» **Task requirements**
Every line from the one holding "Remove the Min/Max validation rule with X" through the last line of the records must be retyped exactly, and no other line or picture may appear in the copy.

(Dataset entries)
- - - - - - -

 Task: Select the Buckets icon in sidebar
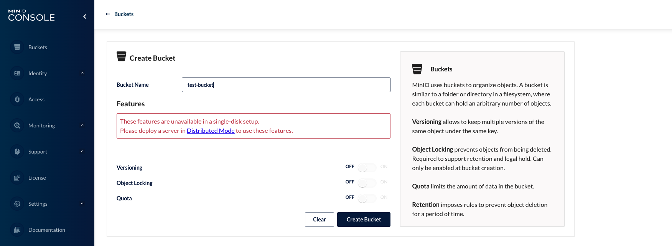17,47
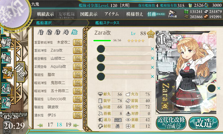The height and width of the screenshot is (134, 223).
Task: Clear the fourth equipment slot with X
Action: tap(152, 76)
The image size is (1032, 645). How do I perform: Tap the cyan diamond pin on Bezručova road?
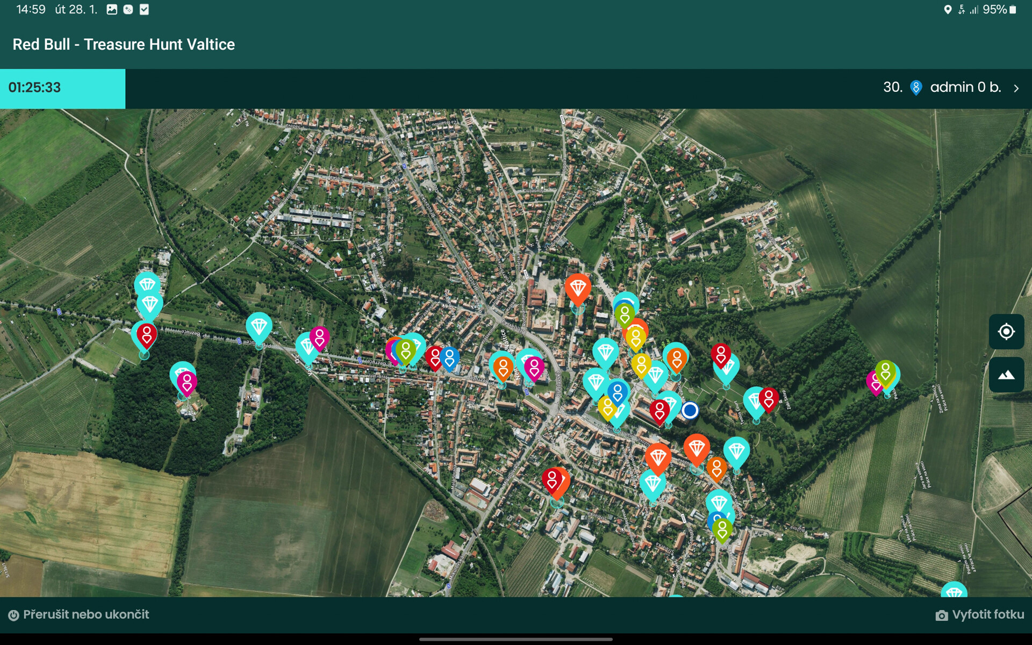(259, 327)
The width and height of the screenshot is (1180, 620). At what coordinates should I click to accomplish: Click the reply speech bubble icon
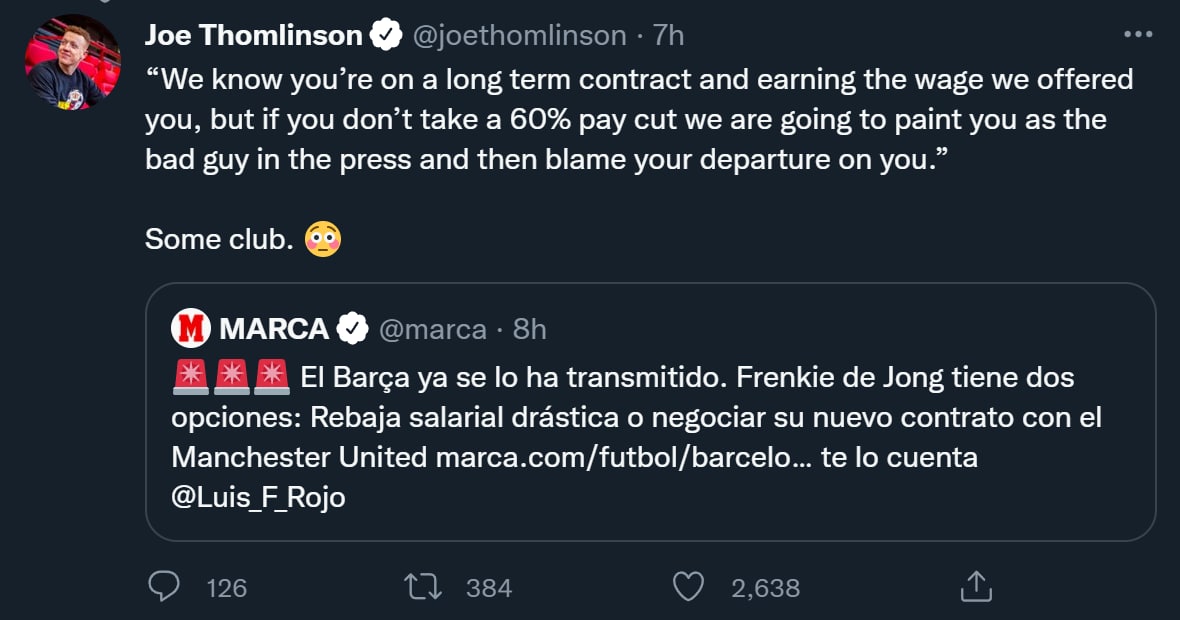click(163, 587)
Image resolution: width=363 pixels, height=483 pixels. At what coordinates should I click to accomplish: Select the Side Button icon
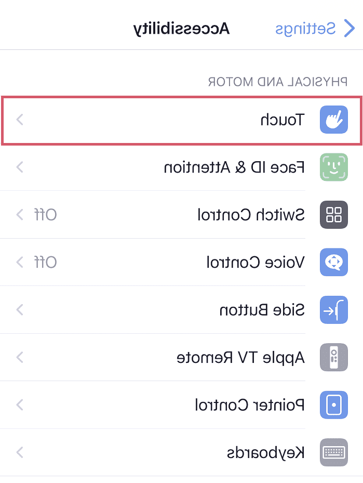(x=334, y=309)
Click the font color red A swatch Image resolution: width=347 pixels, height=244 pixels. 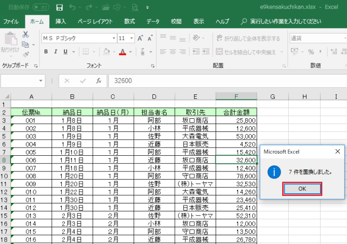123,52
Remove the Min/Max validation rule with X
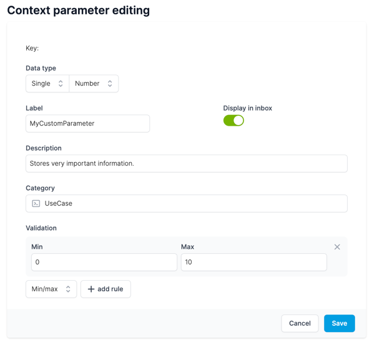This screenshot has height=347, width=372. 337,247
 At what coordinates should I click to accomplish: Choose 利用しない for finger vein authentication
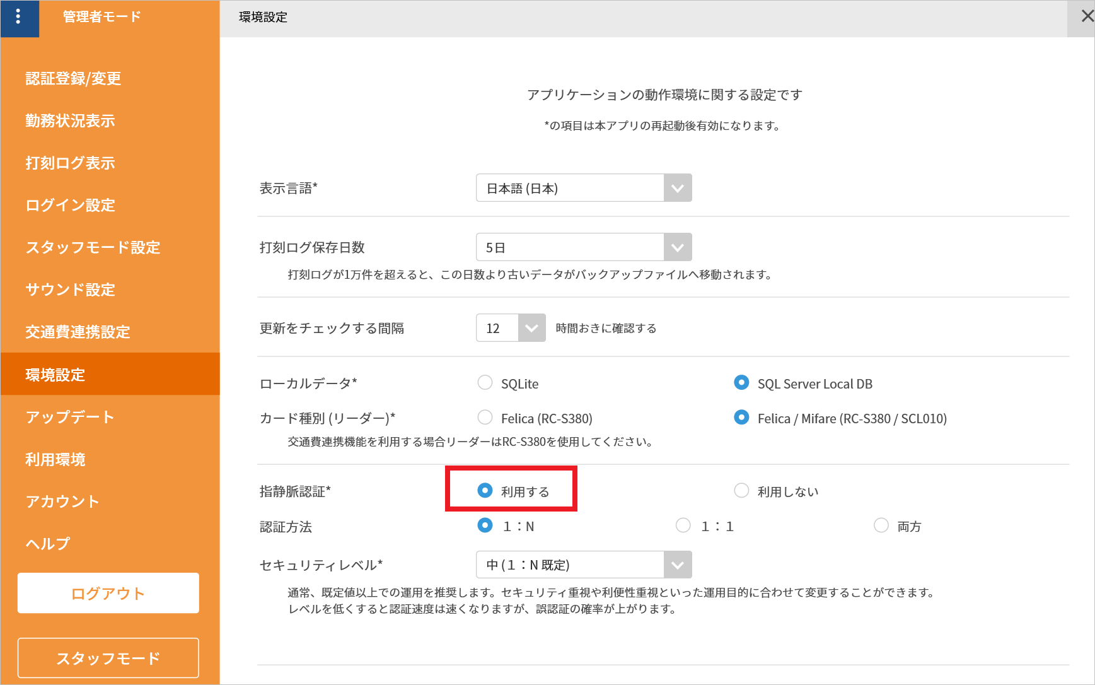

- - - - - - -

» **Solution for this exercise**
Remove the Min/Max validation rule with X
This screenshot has height=347, width=372. 337,247
 At what coordinates should I click to accomplish: Choose 利用しない for finger vein authentication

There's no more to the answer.